=== DOCUMENT TEXT ===

────

Irene Jane Beyerlein (born November 1971) is an American materials scientist who is the Mehrabian Interdisciplinary Endowed Chair at the University of California, Santa Barbara. She is a Fellow of the Materials Research Society.

Early life and education 
Beyerlein was born in Los Alamos, New Mexico. She completed undergraduate studies at Clemson University. After her junior year she realized that she was interested mathematics and materials, and decided to major in mechanical engineering. She moved to Cornell University for graduate studies, where she studied fibrous composites. After earning her doctorate, Beyerlein joined the Los Alamos National Laboratory as an J. R. Oppenheimer Fellow. She spent three years as a research fellow before being appointed to the faculty at the LANL.

Research and career 
Beyerlein worked as a theorist at Los Alamos National Laboratory for several years, where she was co-director of the Energy Frontiers Research Center. In 2016, Beyerlein joined the University of California, Santa Barbara.

Beyerlein's research considers the design of materials that can withstand extreme conditions, including high stress, temperature and strain. She has studied how plastic deformations propagate through materials and how strain localization can give rise to the initiation of slip bands. She is particularly interested in how lightweight materials that can improve fuel economy in aircraft.

Beyerlein is the editor of Scripta Materialia and on the editorial board of Acta Materialia. In 2019, Beyerlein was recognized as a Brimacombe Medalist by The Minerals, Metals & Materials Society for her "groundbreaking work on the plasticity of HCP metals and metal nanocomposites as well as for her commitment to mentorship of the next generation of materials scientists."

To date, Beyerlein has published over 500 academic manuscripts, and has been cited over 20,000 times, resulting in an h-index and i10-index of 82 and 301 respectively.

────

=== RECORD SET ===
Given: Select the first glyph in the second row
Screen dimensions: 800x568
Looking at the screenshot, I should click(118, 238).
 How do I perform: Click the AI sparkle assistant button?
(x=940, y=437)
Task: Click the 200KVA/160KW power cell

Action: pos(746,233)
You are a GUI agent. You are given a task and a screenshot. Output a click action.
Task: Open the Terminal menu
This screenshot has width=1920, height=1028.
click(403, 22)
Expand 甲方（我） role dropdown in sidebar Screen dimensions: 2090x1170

────

=== TO DO ===
Retype the part of the Beyerlein biography starting at "Early life and" and ending at "joined the University of California, Santa Barbara.". Use only the text about Irene Jane Beyerlein for what follows.

=== TASK RESPONSE ===
Early life and education 
Beyerlein was born in Los Alamos, New Mexico. She completed undergraduate studies at Clemson University. After her junior year she realized that she was interested mathematics and materials, and decided to major in mechanical engineering. She moved to Cornell University for graduate studies, where she studied fibrous composites. After earning her doctorate, Beyerlein joined the Los Alamos National Laboratory as an J. R. Oppenheimer Fellow. She spent three years as a research fellow before being appointed to the faculty at the LANL.

Research and career 
Beyerlein worked as a theorist at Los Alamos National Laboratory for several years, where she was co-director of the Energy Frontiers Research Center. In 2016, Beyerlein joined the University of California, Santa Barbara.